Most transgender people know they are uncomfortable with their gender from an early stage. They usually convey strong persistent feeling of identifying as the opposite gender. Some people may come to realise later in life but even then, they have had early experiences of other gender nonconforming behaviours such as cross dressing.

Although the transgender communities have always existed throughout time, countries and different cultures there is very little mention of this type of population. In India trans women are recognised as “Hijra”, men raised as females in Samoa are called Fa'afafine. Historically, transgender identities were considered abnormal and unacceptable, this is probably the reason why Dillon fled to different towns and countries. There is still significant stigma and discrimination around being transgender in society, this may be the reason why many trans people suppress their feelings for so long resulting with delayed treatment and causing further distress.

The modification in the DSM indicates a significant development in the medical perception for transgender people, recognising that the conflict between birth, gender and identity does not necessarily suggest it is a mental disorder unless it causes the individual distress. From the primary data gathered it seems there is still ongoing debate from the transgender community about the diagnosis of “Gender Dysphoria” being recognised as a mental illness as per the views of Dr. Paul R. McHugh (2015) and therefore whether it should remain in the DSM V.

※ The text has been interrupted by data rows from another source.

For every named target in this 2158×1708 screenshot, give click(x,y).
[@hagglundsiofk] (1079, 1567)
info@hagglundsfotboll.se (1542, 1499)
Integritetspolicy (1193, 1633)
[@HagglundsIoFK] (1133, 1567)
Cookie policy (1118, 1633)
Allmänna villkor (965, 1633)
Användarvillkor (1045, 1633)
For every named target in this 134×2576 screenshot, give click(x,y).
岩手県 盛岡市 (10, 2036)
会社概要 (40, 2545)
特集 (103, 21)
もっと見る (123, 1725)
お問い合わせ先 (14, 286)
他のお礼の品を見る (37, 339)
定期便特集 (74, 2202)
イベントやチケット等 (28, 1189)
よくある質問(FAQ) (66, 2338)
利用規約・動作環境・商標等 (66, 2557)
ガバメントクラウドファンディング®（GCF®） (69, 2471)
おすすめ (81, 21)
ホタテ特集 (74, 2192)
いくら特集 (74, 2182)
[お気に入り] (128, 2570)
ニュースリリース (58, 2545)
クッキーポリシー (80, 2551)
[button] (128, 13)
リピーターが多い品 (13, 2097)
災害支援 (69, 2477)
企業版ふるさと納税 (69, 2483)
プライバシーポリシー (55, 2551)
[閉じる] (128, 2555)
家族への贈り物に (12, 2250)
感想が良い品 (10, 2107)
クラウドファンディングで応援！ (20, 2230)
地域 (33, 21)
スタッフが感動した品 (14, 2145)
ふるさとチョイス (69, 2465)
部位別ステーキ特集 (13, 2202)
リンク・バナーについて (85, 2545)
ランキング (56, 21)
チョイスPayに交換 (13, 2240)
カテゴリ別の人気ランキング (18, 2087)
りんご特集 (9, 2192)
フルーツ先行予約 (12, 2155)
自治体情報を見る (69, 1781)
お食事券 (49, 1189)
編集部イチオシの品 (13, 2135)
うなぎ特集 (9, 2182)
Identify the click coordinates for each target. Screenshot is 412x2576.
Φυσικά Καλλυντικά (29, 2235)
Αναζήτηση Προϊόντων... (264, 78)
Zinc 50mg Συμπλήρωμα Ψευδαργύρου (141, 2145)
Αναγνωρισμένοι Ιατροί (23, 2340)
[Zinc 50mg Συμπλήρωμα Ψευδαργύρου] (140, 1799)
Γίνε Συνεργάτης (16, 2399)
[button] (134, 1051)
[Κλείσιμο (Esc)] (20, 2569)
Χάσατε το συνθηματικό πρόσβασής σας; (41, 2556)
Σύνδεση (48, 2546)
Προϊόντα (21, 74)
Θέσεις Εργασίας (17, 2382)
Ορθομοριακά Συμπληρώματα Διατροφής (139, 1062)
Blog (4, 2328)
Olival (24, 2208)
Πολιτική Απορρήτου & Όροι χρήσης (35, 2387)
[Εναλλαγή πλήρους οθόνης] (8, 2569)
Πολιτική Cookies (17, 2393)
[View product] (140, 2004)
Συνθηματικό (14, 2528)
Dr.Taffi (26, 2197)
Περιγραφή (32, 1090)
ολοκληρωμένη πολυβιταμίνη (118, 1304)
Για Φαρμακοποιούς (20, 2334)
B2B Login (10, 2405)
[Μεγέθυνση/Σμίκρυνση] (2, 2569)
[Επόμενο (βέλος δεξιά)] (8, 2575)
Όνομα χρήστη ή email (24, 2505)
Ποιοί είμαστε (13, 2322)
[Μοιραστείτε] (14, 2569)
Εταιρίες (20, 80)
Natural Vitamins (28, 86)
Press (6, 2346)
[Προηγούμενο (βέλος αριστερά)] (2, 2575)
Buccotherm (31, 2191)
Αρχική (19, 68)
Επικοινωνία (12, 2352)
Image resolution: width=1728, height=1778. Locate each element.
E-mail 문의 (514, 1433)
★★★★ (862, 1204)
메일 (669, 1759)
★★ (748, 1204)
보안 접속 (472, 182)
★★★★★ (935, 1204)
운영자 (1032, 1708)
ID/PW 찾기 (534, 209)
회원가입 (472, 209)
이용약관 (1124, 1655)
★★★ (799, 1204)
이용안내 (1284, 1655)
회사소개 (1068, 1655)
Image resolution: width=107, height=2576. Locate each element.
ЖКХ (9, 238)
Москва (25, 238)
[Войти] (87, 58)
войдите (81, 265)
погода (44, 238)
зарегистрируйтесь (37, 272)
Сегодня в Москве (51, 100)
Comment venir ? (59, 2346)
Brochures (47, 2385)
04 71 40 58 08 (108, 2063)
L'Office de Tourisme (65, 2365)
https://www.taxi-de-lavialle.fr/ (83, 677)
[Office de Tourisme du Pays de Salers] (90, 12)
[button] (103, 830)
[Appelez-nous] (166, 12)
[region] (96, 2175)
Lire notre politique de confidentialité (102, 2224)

In 1949 when Dillon’s surgery was performed, the constructed penis was not fully functional. The main purpose was for him to pass as a man. The rapid increase in gender-reassignment surgeries reflect not only the growth in the transgender population but also determines its revolutionised surgical success. During primary data collection significant practical issues were faced in finding participants due to the very small transgender population. Blackburn College LGBTQ group were inactive due staff sickness, therefore, results solely relied upon referrals from key contacts. Considerable delays were experienced due to finding mutual time to conduct the interviews. Also, the samples collected were only from trans women resulted in bias. To repeat this research, the recommendation will be to change from snowball to quota sampling method, increase the sample size by recruiting from other LGBTQ groups and allow more time. This will ensure interviews are completed within time frame, the proportions of the sample in each category will be the same increasing representation and reducing bias.

Conclusion

Although transgender population is rare, the number of people being diagnosed with gender dysphoria is increasing due to growing awareness. In the UK access to free medical care has allowed more people to explore their gender options enabling the doctors to understand the need for transgender patients. Biological explanations provide a reasonable explanation to developing gender dysphoria however, there is very little evidence to form a conclusion. For future research, if women’s hormone levels are tested prenatally there could be a possibility to identify a development trend for becoming a transgender identity.